- [Materials provided]
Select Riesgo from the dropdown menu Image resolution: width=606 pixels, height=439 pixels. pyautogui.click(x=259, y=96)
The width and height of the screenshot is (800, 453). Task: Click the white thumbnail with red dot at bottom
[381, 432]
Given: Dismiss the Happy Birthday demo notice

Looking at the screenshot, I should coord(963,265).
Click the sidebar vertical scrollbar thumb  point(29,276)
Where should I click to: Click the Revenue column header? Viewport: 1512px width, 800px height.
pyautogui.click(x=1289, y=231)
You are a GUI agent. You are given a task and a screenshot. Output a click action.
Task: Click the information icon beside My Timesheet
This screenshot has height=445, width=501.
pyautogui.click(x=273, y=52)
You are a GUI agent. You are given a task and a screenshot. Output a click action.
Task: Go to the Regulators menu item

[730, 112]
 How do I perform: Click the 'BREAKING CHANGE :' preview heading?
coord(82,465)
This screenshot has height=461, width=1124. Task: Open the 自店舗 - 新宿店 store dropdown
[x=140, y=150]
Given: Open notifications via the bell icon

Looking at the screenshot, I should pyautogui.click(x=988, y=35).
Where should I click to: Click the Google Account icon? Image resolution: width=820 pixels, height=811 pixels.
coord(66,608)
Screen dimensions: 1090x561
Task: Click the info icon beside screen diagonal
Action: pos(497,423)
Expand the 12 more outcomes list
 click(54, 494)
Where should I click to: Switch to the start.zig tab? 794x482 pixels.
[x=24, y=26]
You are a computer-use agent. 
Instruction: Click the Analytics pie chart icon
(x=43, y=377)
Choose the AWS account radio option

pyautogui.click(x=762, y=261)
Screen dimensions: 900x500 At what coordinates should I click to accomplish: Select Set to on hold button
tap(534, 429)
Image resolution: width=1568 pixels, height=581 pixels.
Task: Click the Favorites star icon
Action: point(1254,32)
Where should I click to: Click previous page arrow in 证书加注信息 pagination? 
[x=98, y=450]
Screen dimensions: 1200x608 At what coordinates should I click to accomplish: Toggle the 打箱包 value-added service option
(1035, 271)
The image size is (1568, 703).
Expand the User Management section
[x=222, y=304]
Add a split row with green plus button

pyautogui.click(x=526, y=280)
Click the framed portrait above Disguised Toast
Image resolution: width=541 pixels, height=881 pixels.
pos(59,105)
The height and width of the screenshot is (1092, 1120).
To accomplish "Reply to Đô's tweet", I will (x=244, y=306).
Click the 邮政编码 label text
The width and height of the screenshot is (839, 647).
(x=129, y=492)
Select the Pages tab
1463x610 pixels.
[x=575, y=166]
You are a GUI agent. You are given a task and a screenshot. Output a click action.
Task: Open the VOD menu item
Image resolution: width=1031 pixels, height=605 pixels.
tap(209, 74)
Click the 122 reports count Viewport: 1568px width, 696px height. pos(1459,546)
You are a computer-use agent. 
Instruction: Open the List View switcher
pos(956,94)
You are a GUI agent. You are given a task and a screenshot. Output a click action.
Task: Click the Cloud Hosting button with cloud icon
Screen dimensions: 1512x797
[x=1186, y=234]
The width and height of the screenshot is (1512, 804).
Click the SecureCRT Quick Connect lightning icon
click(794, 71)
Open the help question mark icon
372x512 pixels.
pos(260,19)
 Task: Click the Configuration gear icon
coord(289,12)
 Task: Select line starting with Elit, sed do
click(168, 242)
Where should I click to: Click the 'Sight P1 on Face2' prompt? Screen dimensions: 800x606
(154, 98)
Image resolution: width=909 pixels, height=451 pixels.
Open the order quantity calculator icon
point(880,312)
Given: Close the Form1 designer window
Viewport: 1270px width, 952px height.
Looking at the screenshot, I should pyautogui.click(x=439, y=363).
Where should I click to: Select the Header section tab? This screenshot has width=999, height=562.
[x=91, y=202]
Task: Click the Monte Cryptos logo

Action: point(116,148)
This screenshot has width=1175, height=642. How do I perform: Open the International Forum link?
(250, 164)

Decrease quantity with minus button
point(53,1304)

- [Problem to solve] Copying word for word, give each line of the data above from the first one through the line containing "Click the sidebar", and nothing else.

- [Result of this task]
Select Riesgo from the dropdown menu Image resolution: width=606 pixels, height=439 pixels. pyautogui.click(x=259, y=96)
The width and height of the screenshot is (800, 453). Task: Click the white thumbnail with red dot at bottom
[381, 432]
Given: Dismiss the Happy Birthday demo notice

Looking at the screenshot, I should coord(963,265).
Click the sidebar vertical scrollbar thumb  point(29,276)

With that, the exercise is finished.